De toutes façons, les informations qu'ils peuvent collecter sont sans intérêt : la seule personne qu'ils connaîtront sera leur cook. La prison ne lui semble avoir aucun effet dissuasif tant la capacité de jugement est altérée par le stupéfiant. En 1997, une caravane dans laquelle un couple avait installé son «labo» a pris feu, raconte-t-il. «Les voisins les ont vus sortir leur équipement avant de sortir leurs gosses. Qu'est-ce qui peut freiner des gens prêts à risquer leurs enfants ?» A défaut, il compte sur l'impact de l'opération Meth Watch (surveillance de la meth) lancée par TJ Ciaffione au département de la Santé et de l'Environnement. Des pancartes Meth Watch en grandes lettres rouges et jaunes sont distribuées aux commerçants pour qu'ils les installent à proximité des médicaments ou des détergents utilisables pour la production de la drogue. Même les agriculteurs reçoivent des autocollants à placarder sur leurs stocks d'ammoniaques liquides, de plus en plus souvent l'objet de vols. Topeka toujours, Christi Cain, doit son déclic à une visite à son épicerie en 1998 : elle attendait de payer ses chips quand devant elle, une femme est passée à la caisse, les bras chargés de gélules contre le rhume, de combustible de camping et d'autres ingrédients à meth... dans l'indifférence générale. Depuis, elle anime le Kansas Meth Prevention Project, un réseau d'éveil aux dangers que représente cette drogue, dispensant des formations dans les communes éparpillées du Kansas souvent désarmées sur le sujet. Comme le KBI et le département de la Santé, elle a fait partie de ceux qui se sont battus pour que les médicaments contenant de la pseudo-éphédrine soient moins facilement accessibles.

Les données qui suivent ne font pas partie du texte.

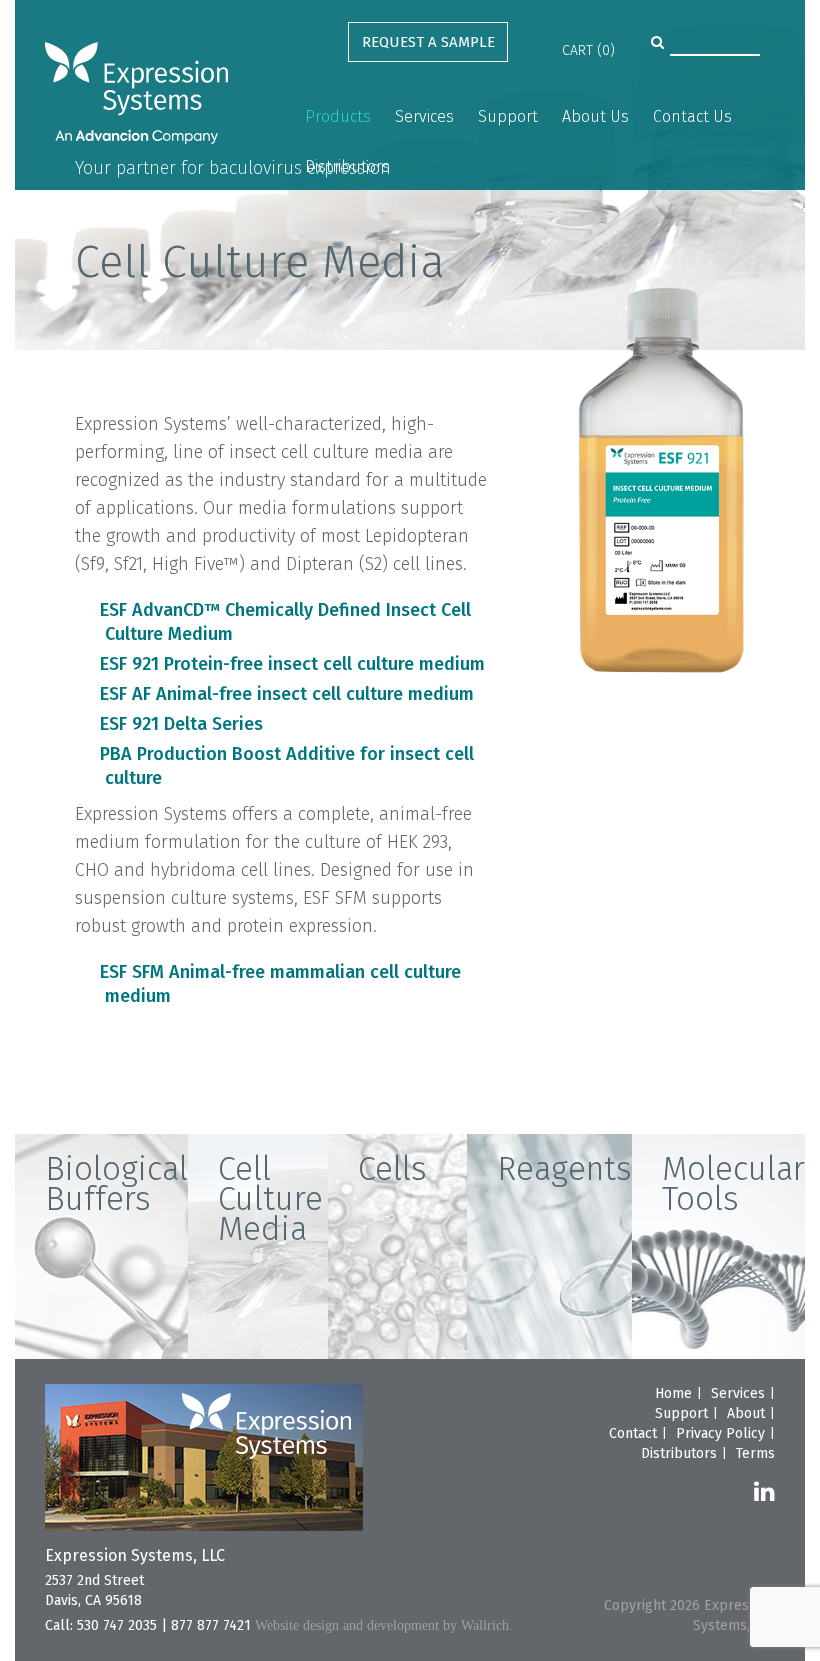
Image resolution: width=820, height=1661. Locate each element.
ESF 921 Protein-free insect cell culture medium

En avril 2004, l'Oklahoma voisin a fait passer une loi obligeant les commerçants à les garder derrière le comptoir et à prendre les coordonnées des acheteurs. Les saisies de laboratoires ont depuis diminué de 80%, et le Kansas et une quarantaine d'Etats ont, malgré la résistance du lobby pharmaceutique, adopté des lois restreignant les conditions de vente de ces remèdes.
Ces efforts conjoints commencent à payer au Kansas, au moins en ce qui concerne la production. Le nombre de laboratoires démantelés est tombé de 846 en 2001 à 583 en 2004. La semaine dernière, des délégations de petites villes du Nouveau-Mexique et d'Alabama sont venues se former à la lutte contre la production de meth. Kyle Smith estime que 80% de la meth du Kansas est désormais importée. «On a réduit les dangers de la production pour la société. Mais cela ne réduit pas nécessairement la consommation.»